Als Autor kommt man um die Prämisse nicht drumherum. Das Problem ist nur, dass sie jeder irgendwie anders definiert. Dabei kann man sehr viel von ihr profitieren. Ich zeige euch wie.

Die Prämisse im kreativen Schreiben

Auch beim Schreiben ist es wie bei jeder anderen Handwerkskunst. Es ist cool, mit Fachworten um sich zu schmeißen. Leider führt das nicht selten zu Missverständnissen, schlimmstenfalls gar zu Frust. Warum sich die Dinge unnötig schwer machen? Schluss mit Mythos! In dieser Artikelserie erkläre ich euch, was dahintersteckt.

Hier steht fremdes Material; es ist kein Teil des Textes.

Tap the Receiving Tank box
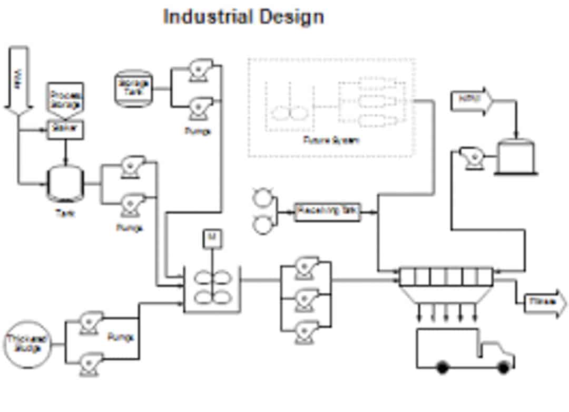click(327, 212)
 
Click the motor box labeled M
click(212, 238)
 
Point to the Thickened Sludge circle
click(28, 344)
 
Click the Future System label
click(331, 140)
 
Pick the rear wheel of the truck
click(443, 367)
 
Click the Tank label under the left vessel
click(65, 214)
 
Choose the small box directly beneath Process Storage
click(66, 130)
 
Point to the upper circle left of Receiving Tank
click(262, 198)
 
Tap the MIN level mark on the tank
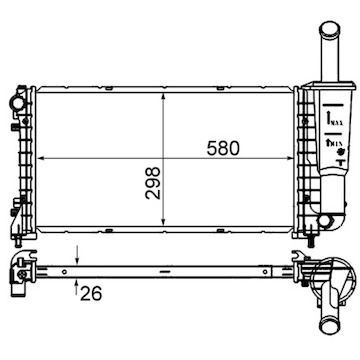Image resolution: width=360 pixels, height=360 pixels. (327, 151)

Eine „Prämisse“ ist eine Behauptung (oder Annahme).

Zum ersten Mal mit dem kreativen Schreiben in Verbindung gebracht wurde das Wort Prämisse von dem Autor und Schreiblehrer Lajos Egri. Er verwendete sie in seinem Standardwerk Dramatisches Schreiben, um in knapper Form die Wandlung einer Romanfigur zu beschreiben.

Für Lajos Egri ist dieses Thema so wichtig, dass er sein Werk sogar damit beginnt. Die Essenz seiner Darlegungen: Ohne eine gute Prämisse gibt es auch keine gute Geschichte. Was aber ist eine gute Prämisse? Lajos Egri schreibt:

Jede gute Prämisse besteht aus drei Teilen: Anfang, Konflikt und Lösung

Natürlich bringt Egri auch ein Beispiel an: Extreme Sparsamkeit führt zu Verlust. Er schreibt dazu:

Der erste Teil dieser Prämisse spielt auf einen Charakter an – einen sparsamen Charakter. Der zweite Teil – „führt zu“ – verweist auf einen Konflikt, und der dritte, „Verlust“, auf das Ende des Stückes.

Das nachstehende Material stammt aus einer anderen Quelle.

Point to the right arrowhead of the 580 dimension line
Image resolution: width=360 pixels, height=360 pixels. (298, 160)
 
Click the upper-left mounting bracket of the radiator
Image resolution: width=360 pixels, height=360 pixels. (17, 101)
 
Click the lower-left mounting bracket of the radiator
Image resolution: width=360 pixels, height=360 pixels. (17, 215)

Auch wenn ich persönliche es ziemlich kühn finde, von einem „führt zu“ auf einen Konflikt zu schließen (es gibt genug Möglichkeiten, dass Dinge auch ohne Konflikt zu etwas führen) – die Grundidee ist klar. Und sie ergibt Sinn.

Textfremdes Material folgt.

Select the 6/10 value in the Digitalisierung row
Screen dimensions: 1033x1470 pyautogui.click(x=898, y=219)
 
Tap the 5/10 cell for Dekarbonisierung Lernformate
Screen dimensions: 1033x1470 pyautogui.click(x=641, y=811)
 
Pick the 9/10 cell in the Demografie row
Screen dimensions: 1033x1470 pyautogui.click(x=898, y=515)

Der Unterschied zum Thema deiner Geschichte

Was im ersten Anlauf nicht allzu kompliziert klingt, bereitet zahlreichen Autoren immer wieder Probleme. Die Ursache dafür ist meiner Erfahrung nach, dass die Prämisse fälschlicherweise immer wieder mit dem Thema einer Geschichte gleichgesetzt wird.

Das Thema einer Geschichte ist nicht zwangsläufig auch seine Prämisse. Denn während dein Thema deinen Roman als Ganzes umreißt, beschreibt die Prämisse ganz konkret und ausschließlich die Entwicklung deiner Hauptfigur. Sie ist also wesentlich spezifischer.

Ganz so unschuldig ist Lajos Egri in meinen Augen nicht. So gibt er in seinem seinem Standardwerk Dramatisches Schreiben als Beispielprämisse unter anderem an:

Wer andern eine Grube gräbt, fällt selbst hinein.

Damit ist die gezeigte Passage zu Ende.